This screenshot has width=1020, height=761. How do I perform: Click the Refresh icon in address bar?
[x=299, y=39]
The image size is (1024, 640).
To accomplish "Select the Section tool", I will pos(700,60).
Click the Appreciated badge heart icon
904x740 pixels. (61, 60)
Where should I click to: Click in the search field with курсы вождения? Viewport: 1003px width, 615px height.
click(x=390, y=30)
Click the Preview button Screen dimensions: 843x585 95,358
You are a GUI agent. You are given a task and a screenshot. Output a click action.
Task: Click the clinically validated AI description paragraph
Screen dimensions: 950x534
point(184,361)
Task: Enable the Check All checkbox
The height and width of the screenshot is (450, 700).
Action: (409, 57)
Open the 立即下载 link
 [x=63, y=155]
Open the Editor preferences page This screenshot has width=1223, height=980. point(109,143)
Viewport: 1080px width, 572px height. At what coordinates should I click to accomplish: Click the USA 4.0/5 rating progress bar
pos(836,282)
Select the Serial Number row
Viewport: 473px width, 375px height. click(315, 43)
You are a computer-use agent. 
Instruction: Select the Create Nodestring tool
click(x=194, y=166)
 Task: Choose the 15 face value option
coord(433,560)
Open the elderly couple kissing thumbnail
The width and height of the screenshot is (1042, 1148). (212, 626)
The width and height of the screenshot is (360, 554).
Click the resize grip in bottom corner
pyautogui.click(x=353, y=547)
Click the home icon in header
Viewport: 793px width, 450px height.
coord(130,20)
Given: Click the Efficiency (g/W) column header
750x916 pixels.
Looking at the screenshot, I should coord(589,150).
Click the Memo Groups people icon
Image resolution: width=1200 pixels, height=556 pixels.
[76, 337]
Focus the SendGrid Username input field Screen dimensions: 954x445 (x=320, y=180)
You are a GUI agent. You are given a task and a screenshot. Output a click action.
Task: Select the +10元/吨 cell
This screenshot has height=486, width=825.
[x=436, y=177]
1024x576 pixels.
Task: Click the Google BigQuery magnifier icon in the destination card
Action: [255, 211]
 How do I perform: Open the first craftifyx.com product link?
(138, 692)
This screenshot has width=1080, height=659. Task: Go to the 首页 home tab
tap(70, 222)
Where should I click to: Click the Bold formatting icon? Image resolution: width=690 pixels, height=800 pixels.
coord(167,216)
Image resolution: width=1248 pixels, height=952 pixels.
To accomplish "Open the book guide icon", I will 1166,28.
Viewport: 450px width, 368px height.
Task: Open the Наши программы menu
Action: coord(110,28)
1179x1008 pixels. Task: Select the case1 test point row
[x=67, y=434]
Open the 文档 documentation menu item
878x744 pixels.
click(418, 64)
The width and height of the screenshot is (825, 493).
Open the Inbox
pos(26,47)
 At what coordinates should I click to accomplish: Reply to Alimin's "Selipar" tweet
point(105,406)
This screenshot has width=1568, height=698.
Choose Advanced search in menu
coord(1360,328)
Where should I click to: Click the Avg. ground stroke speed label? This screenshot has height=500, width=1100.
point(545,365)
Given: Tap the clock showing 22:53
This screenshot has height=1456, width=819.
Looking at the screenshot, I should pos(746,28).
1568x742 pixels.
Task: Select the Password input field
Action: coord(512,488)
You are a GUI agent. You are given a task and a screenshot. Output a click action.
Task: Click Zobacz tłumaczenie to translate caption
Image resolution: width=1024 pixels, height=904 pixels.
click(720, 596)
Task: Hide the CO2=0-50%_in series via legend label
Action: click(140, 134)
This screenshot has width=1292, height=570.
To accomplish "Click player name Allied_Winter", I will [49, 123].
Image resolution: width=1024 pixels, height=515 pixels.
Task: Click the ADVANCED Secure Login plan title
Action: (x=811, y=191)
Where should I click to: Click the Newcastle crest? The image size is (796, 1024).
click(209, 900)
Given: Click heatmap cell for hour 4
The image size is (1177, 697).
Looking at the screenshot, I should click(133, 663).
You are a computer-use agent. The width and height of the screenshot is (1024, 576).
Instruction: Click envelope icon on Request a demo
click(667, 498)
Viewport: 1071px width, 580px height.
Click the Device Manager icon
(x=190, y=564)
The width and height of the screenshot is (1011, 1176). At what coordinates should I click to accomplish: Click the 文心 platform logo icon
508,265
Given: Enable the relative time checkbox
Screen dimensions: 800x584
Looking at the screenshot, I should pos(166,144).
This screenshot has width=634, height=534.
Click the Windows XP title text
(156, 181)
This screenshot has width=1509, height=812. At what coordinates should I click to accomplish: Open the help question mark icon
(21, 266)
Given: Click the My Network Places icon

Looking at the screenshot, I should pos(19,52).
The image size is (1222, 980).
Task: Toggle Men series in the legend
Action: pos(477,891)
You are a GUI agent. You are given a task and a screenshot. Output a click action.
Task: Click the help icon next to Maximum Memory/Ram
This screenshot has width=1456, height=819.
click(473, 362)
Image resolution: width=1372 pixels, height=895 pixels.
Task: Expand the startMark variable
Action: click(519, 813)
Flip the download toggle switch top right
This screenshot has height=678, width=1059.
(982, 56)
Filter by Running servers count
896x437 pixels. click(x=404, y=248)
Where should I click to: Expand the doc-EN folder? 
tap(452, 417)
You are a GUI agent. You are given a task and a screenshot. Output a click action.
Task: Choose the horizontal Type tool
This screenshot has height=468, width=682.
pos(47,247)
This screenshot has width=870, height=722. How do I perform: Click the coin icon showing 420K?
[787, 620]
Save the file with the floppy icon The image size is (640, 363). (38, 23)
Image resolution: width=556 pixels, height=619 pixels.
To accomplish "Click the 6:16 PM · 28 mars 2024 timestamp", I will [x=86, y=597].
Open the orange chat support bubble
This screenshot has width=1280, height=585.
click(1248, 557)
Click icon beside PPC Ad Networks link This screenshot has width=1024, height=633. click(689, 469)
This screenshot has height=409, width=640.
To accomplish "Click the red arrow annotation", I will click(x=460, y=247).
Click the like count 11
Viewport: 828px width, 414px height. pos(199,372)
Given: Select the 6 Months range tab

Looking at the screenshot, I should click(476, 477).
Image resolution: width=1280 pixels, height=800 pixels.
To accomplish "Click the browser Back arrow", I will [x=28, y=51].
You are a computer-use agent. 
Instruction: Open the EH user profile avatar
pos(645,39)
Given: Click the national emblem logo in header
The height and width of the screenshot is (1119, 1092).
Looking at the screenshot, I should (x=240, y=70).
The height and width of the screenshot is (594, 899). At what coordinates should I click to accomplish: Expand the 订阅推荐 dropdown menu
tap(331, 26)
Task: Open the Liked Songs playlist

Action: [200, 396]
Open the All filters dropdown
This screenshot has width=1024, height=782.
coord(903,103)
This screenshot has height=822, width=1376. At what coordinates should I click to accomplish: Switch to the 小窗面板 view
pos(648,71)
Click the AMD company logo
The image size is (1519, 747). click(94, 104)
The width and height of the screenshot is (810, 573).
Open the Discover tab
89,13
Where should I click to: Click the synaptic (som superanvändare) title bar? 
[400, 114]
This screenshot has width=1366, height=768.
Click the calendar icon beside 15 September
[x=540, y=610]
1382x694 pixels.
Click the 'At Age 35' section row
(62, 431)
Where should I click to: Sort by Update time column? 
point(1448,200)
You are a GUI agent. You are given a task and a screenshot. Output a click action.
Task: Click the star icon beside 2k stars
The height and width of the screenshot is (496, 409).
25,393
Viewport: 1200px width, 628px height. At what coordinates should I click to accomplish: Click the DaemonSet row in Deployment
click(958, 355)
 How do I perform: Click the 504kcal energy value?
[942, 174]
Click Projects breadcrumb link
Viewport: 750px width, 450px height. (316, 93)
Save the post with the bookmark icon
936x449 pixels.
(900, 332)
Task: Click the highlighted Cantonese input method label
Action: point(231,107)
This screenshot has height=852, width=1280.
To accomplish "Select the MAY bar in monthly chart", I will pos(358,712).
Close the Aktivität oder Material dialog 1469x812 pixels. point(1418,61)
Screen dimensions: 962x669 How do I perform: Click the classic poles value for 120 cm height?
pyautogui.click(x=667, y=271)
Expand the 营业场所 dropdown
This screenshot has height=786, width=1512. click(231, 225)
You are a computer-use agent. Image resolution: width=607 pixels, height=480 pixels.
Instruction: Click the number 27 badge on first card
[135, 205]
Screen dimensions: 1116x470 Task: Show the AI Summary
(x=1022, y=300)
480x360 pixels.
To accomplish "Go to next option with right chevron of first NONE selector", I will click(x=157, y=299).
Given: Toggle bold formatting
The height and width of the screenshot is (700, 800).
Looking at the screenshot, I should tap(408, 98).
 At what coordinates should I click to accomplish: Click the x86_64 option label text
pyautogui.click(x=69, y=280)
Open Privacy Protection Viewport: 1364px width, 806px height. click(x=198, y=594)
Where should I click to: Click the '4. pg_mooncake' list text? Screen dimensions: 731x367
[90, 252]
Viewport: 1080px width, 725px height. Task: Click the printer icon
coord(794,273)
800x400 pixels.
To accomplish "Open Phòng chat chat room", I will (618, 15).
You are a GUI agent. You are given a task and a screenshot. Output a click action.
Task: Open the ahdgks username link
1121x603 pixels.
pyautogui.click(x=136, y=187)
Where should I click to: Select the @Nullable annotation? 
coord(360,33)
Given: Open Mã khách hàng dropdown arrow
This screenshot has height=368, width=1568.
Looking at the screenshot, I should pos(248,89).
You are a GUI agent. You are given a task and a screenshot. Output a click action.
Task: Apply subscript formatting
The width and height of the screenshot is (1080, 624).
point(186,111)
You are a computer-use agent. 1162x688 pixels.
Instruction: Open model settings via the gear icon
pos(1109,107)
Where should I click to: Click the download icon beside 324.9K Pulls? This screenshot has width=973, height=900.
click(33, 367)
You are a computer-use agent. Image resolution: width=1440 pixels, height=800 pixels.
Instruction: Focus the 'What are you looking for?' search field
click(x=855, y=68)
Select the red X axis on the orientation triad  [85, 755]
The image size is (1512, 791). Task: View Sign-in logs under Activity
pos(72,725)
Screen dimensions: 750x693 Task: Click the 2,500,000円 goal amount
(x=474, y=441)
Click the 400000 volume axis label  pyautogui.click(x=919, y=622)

###

I'd like the lines above from the one with "Task: Click the help" up to and including the one with "This screenshot has height=409, width=640." copied exactly, with no other lines.

Task: Click the help icon next to Maximum Memory/Ram
This screenshot has width=1456, height=819.
click(473, 362)
Image resolution: width=1372 pixels, height=895 pixels.
Task: Expand the startMark variable
Action: click(519, 813)
Flip the download toggle switch top right
This screenshot has height=678, width=1059.
(982, 56)
Filter by Running servers count
896x437 pixels. click(x=404, y=248)
Where should I click to: Expand the doc-EN folder? 
tap(452, 417)
You are a GUI agent. You are given a task and a screenshot. Output a click action.
Task: Choose the horizontal Type tool
This screenshot has height=468, width=682.
pos(47,247)
This screenshot has width=870, height=722. How do I perform: Click the coin icon showing 420K?
[787, 620]
Save the file with the floppy icon The image size is (640, 363). (38, 23)
Image resolution: width=556 pixels, height=619 pixels.
To accomplish "Click the 6:16 PM · 28 mars 2024 timestamp", I will [x=86, y=597].
Open the orange chat support bubble
This screenshot has width=1280, height=585.
click(1248, 557)
Click icon beside PPC Ad Networks link This screenshot has width=1024, height=633. click(689, 469)
This screenshot has height=409, width=640.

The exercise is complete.